Extract to read:
====

OpenFire Cluster unable to recover from nodes crashing

Setup:

  • 2 nodes in cluster using Hazelcast+AWS connector (OpenJDK 8u101, OpenFire 4.0.2, HazelCast 2.2.0)

  • 2 desktop clients connected to different nodes

Steps to reproduce:

  • Send a message from client A (connected to node A) to client B (connected to node B)
  • Client B receives the message
  • Send a SIGTERM to the OpenFire process running on node A
  • Restart OpenFire on node A
  • Reconnect client A
  • Send a message from client A (connected to node A) to client B (connected to node B)
  • Client B receives the message
  • Send a SIGTERM to the OpenFire process running on node B
  • Restart OpenFire on node B
  • Reconnect client B
  • Send a message from client A (connected to node A) to client B (connected to node B)

Results:

Message never arrives to client B

Logs from node B: [Java] openfire bug - Pastebin.com

Notes:

This HazelCast issue (Null value on compute remove · Issue #7020 · hazelcast/hazelcast · GitHub ) seems similar.

I tried the same test using openJDK 8-b132, but the bug is still reproduced.

====

Material shown:
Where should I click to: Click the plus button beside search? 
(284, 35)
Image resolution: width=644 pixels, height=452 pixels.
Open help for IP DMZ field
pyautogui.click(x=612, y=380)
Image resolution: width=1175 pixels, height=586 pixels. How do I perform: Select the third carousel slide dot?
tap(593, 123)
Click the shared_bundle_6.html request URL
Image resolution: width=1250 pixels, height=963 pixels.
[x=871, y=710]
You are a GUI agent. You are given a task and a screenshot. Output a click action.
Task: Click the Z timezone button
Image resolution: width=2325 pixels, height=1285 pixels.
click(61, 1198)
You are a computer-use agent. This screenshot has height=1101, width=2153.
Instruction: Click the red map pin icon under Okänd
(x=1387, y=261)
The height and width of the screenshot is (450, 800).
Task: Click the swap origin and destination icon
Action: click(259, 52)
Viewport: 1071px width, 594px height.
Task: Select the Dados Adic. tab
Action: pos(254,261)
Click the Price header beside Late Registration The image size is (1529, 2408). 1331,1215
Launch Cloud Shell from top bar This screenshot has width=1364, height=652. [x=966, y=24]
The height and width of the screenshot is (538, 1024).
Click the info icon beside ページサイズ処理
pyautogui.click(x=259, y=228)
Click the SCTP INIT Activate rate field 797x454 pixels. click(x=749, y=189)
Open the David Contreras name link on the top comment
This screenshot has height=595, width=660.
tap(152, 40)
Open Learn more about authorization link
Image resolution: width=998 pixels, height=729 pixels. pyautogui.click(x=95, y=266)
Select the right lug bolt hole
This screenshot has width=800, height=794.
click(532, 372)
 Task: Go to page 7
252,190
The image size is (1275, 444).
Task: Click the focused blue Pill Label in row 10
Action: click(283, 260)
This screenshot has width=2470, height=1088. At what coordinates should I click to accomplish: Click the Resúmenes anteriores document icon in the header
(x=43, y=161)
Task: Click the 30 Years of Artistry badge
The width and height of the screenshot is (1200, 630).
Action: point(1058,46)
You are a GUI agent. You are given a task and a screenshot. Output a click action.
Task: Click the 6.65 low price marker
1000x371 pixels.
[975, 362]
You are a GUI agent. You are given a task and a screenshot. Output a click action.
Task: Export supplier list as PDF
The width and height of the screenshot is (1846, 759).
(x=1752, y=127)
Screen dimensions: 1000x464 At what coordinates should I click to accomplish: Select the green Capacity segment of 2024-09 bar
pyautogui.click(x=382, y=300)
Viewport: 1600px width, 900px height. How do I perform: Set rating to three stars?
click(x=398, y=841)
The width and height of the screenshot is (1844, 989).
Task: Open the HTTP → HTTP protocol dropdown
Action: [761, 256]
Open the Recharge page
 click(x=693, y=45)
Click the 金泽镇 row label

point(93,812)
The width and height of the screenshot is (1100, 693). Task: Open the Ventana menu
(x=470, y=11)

====

Task objective: Continue the OpenFire cluster bug report from the point where it ends. The records have nothing to do with what comes next.

Output of the task:
I tried the same test using openJDK 9-b132, but OpenFire doesn’t boot.

Thanks for the detailed report. I’ve registered this in our issue tracker as https://issues.igniterealtime.org/browse/OF-1178

1 Like

I’ve created a different issue for the Java 9 issue: https://issues.igniterealtime.org/browse/OF-1179

Being more precise: OpenFire starts, Hazelcast don’t, and my Desktop client is not able to connect to the server

Openfire logs: [Java] openfire + hazelcast + java9 - Pastebin.com

I’d be interested in seeing if your results mirror mine - try adding a 40-60 second delay between SIGTERM and restarting. I had a lot of issues with rolling restarts until I slowed down the process significantly and waited for hazelcast timeouts.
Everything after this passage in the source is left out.